Exercise brief: Could you transcribe every entry below exactly, leaving out the pictures?

Stored data:
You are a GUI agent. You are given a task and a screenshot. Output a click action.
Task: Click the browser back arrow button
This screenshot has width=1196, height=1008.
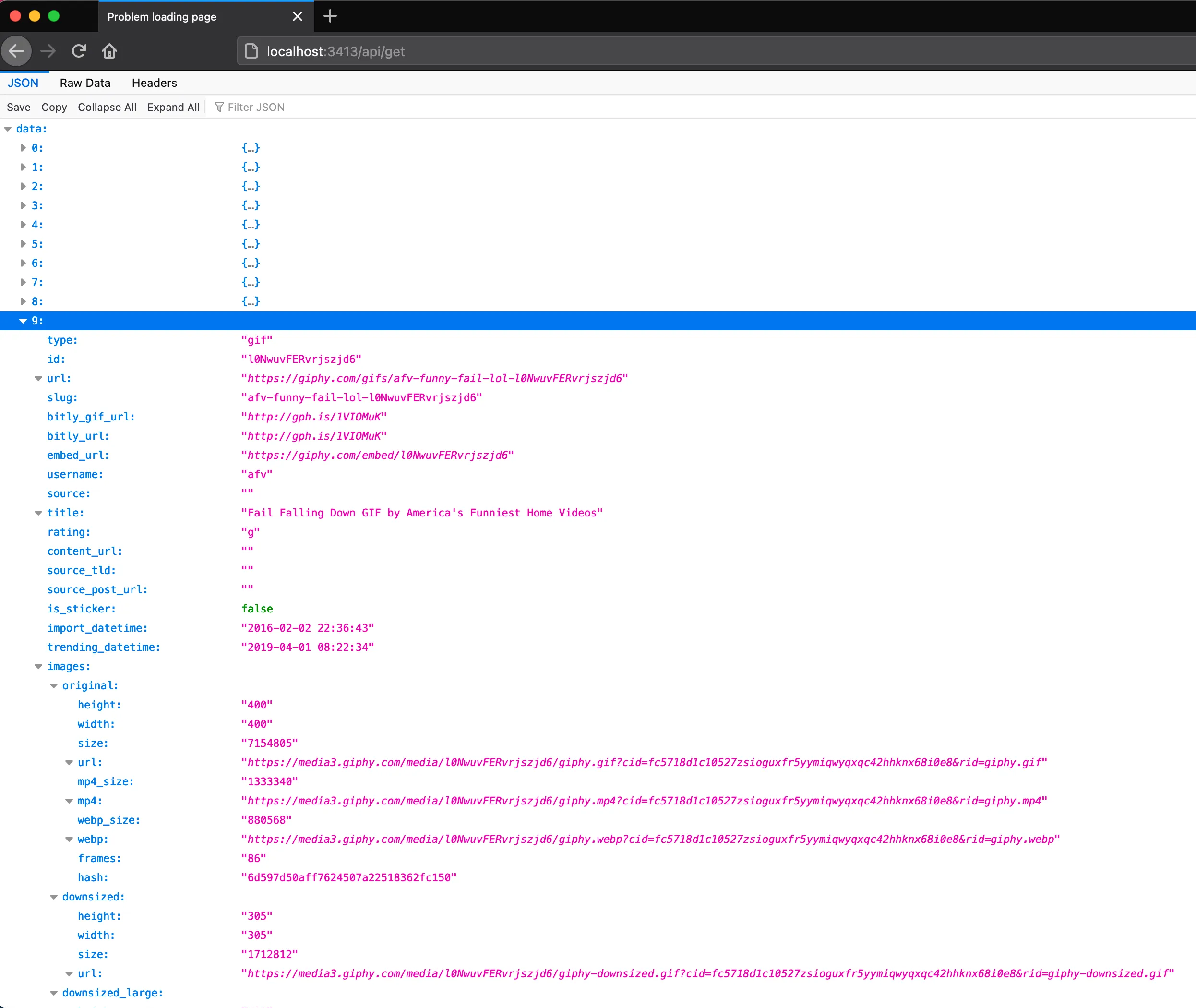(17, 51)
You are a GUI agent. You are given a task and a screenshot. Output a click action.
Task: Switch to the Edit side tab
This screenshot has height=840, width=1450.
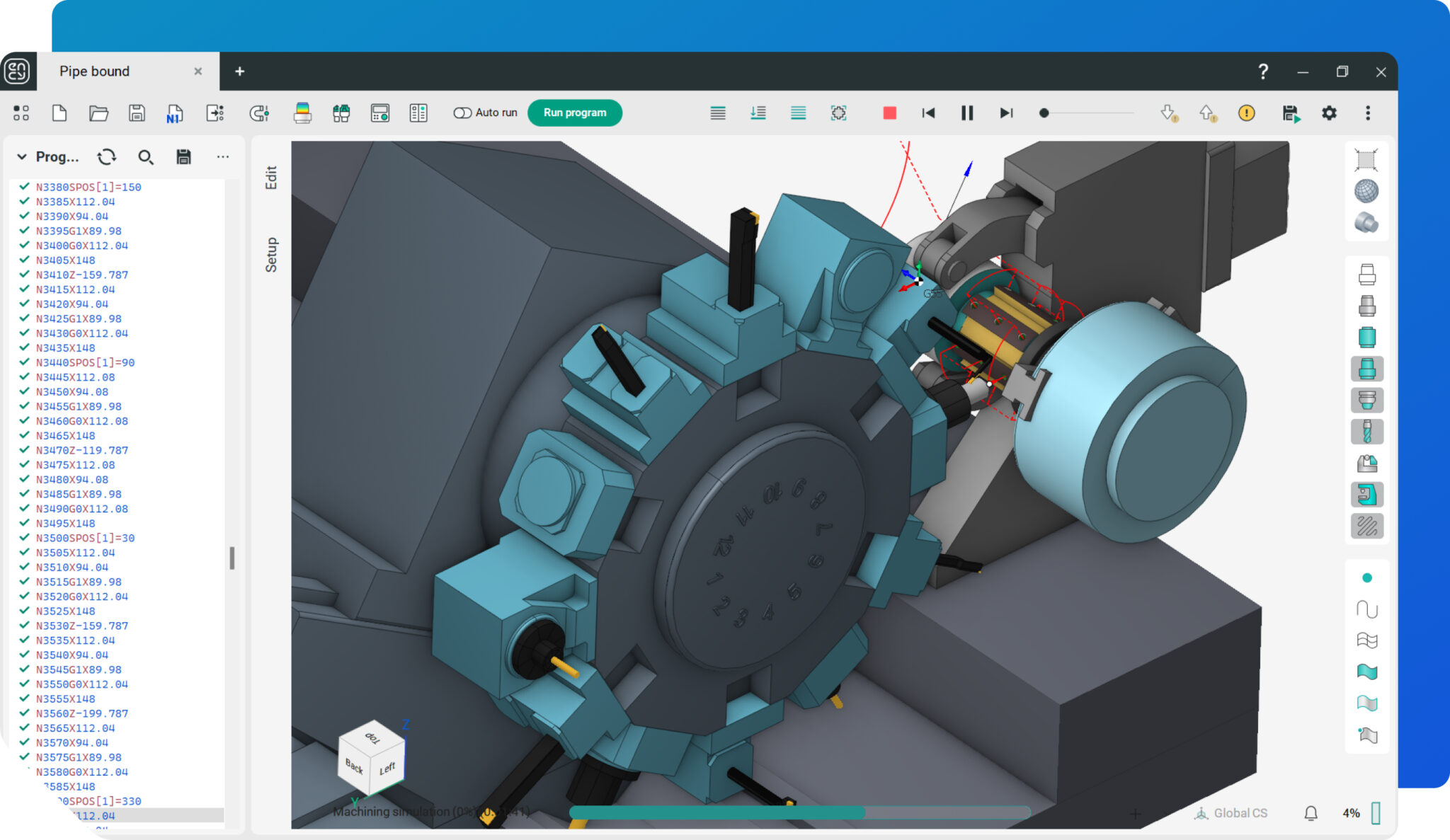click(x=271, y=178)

Expected output:
You are a GUI agent. You are given a task and a screenshot. Output a click action.
Task: Click the browser back arrow button
This screenshot has width=1196, height=1008.
(17, 51)
You are a GUI agent. You are given a task and a screenshot. Output a click action.
Task: Switch to the Edit side tab
This screenshot has height=840, width=1450.
click(x=271, y=178)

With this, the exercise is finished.